Le vote de l’aide américaine à l’Ukraine : leçons et perspectives

Trois jours après l’adoption par la Chambre des Représentants d’un vaste plan d’aide à l’Ukraine, le Sénat américain a massivement voté en sa faveur. Une fois promulgué par le président des États-Unis, les livraisons d’armes, de munitions et de matériels militaires, qui n’avaient pas été totalement interrompues, pourront reprendre au rythme adéquat. Au demeurant, il s’agit d’un plan de 95 milliards de dollars, dont 26 milliards bénéficieront aussi à Israël et 8 milliards à Taïwan. Attendu depuis six mois, le vote du Congrès des États-Unis est heureux. Encore faut-il tirer les leçons de l’événement et se projeter dans l’avenir.

Bien entendu, le retard pris par le vote de ce plan est éminemment regrettable. Il en est de même pour l’ensemble de l’aide militaire occidentale apportée à Kyïv, soumise à des hésitations et tactiques d’atermoiement qui ont laissé passer le « momentum » de l’armée ukrainienne. Alors que l’élan initial de l’offensive russe était brisé, les capitales occidentales n’ont ni pu, ni voulu, donner à l’armée ukrainienne les moyens de conduire une ample et victorieuse contre-offensive. D’aucuns rappelleront volontiers les erreurs militaires de Kyïv commises à l’été dernier. Nul doute qu’il y en ait eu. Cependant, quel État membre de l’OTAN aurait engagé son armée sans disposer d’une couverture aérienne (la « maîtrise de l’air ») ? Rappelons que les premiers des soixante F-16 promis à l’Ukraine n’arriveront pas avant l’été prochain, voire plus tardivement1. Tout cela aura laissé à la Russie et à son armée le temps de ressaisir et de s’adapter.

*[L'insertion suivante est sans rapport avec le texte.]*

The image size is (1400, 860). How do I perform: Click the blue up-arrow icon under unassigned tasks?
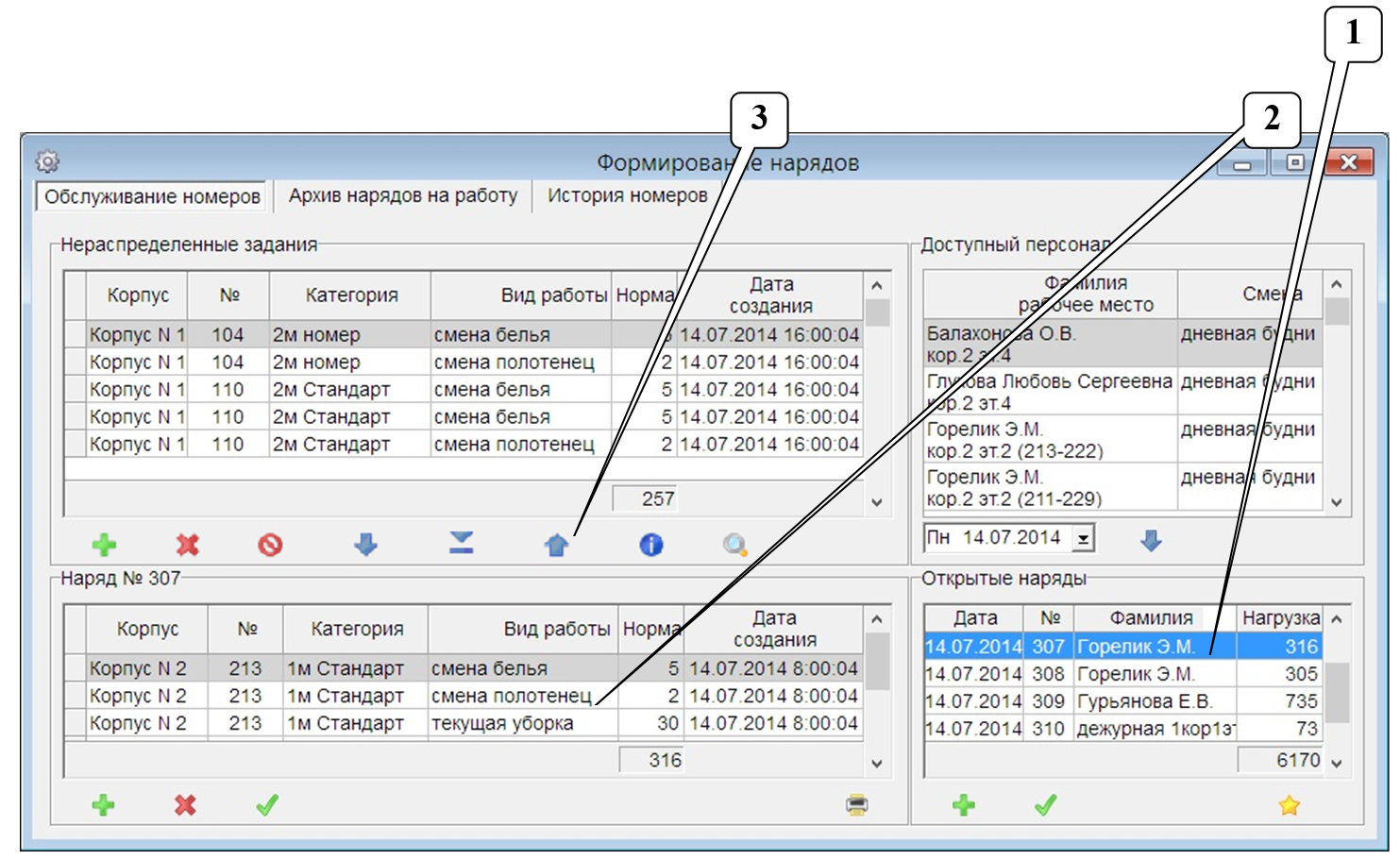click(x=556, y=545)
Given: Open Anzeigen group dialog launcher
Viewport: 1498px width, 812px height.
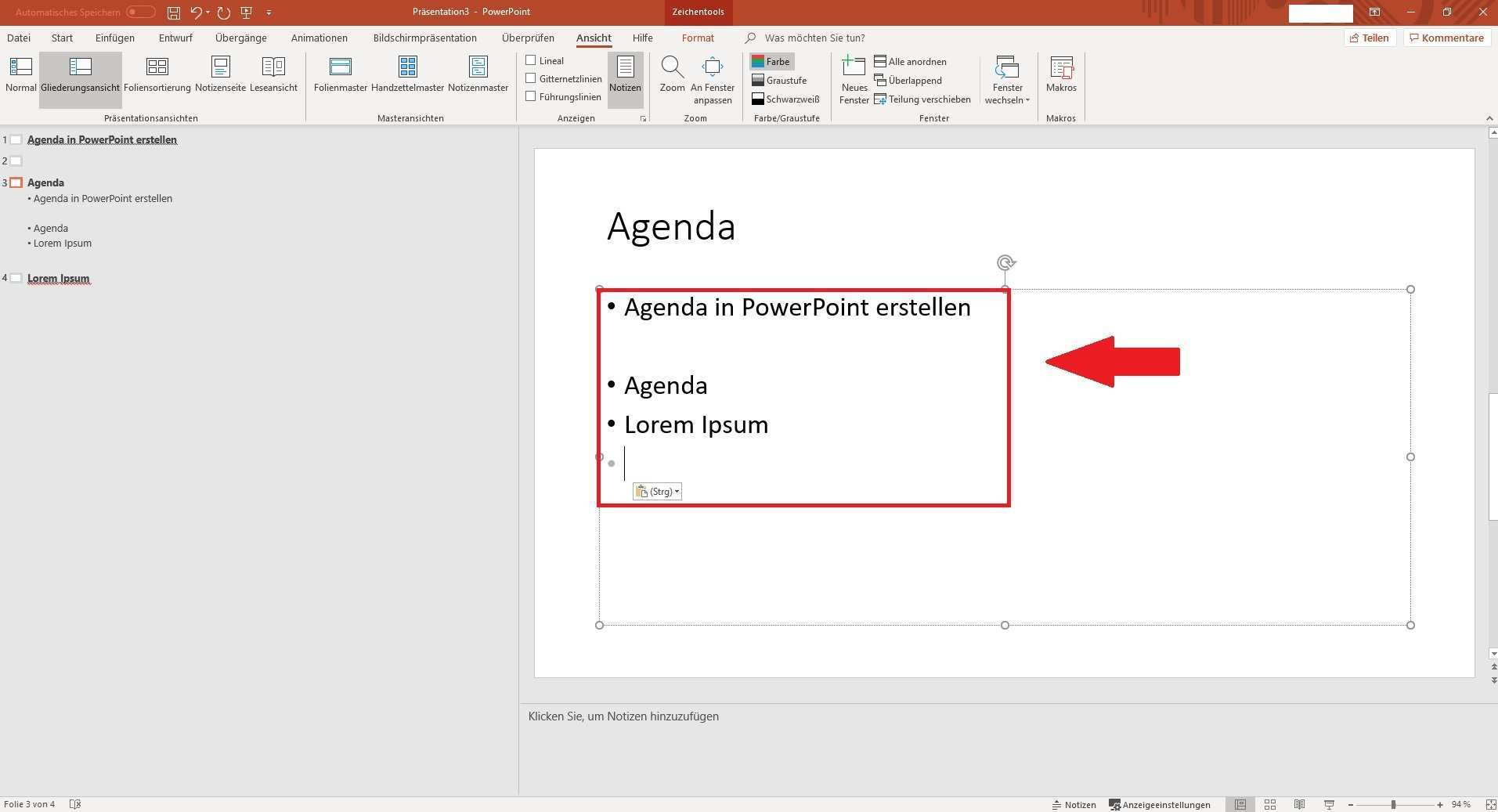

Vanité de l’isolationnisme

En vérité, le retard avec lequel le Congrès des États-Unis a finalement voté le plan d’aide ne constitue pas une anomalie politique ou historique. Les démocraties occidentales, qualifiées par Raymond Aron de « régimes constitutionnels pluralistes », sont des polyarchies électives : l’existence constitutionnelle de plusieurs centres de pouvoir et leur concurrence sont censés prévenir la tyrannie et assurer la liberté. Ce type de régime n’est pas fondé sur l’unité de vue d’un seul homme ou d’un étroit groupe dirigeant, censé posséder le savoir absolu, connaître les lois de l’histoire et imposer ses décisions politico-stratégiques, présentées comme une sainte nécessité. Négocier entre les différentes branches du pouvoir et forger un consensus parmi les élus, sans perdre de vue l’opinion publique, requiert du temps. Aussi irritant soit-il, un tel retard n’est donc pas étonnant.

Six mois de palabres et de négociations entre Démocrates et Républicains, parfois avec des gens de mauvaise foi, auront abouti à une large majorité d’élus en faveur du plan d’aide à l’Ukraine, à Israël et à Taïwan : 311 voix pour et 112 contre à la Chambre des Représentants, le 20 avril ; 79 voix pour et 18 contre au Sénat, le 23 avril. Si les Républicains se sont divisés dans la Chambre des Représentants (101 voix pour, 112 voix contre), ils ont majoritairement voté pour ce plan au Sénat (31 voix pour et 15 voix contre). Notons que trois sénateurs démocrates, dont Bernie Sanders (une sorte de « Mélenchon » américain, très respecté dans les gauches dites « progressistes »), ont également voté contre ledit plan. En somme, ce double vote a permis de dégager une large majorité politique ; les fortes oppositions internes laissent malgré tout une certaine place aux votes bipartisans.

Réputé avoir le vent en poupe, l’isolationnisme apparaît comme étant minoritaire dans la classe dirigeante américaine. Surtout, ce courant politique et idéologique s’avère vain et « futile », comme on dirait aux États-Unis. Outre le fait que l’histoire longue de la diplomatie américaine, dès le XIXe siècle, invite à tempérer la thèse d’un isolationnisme foncier, les deux guerres mondiales de la première moitié du XXe siècle ont montré qu’il n’était pas possible pour les États-Unis de s’abstraire du monde, fût-il pécheur et corrompu2.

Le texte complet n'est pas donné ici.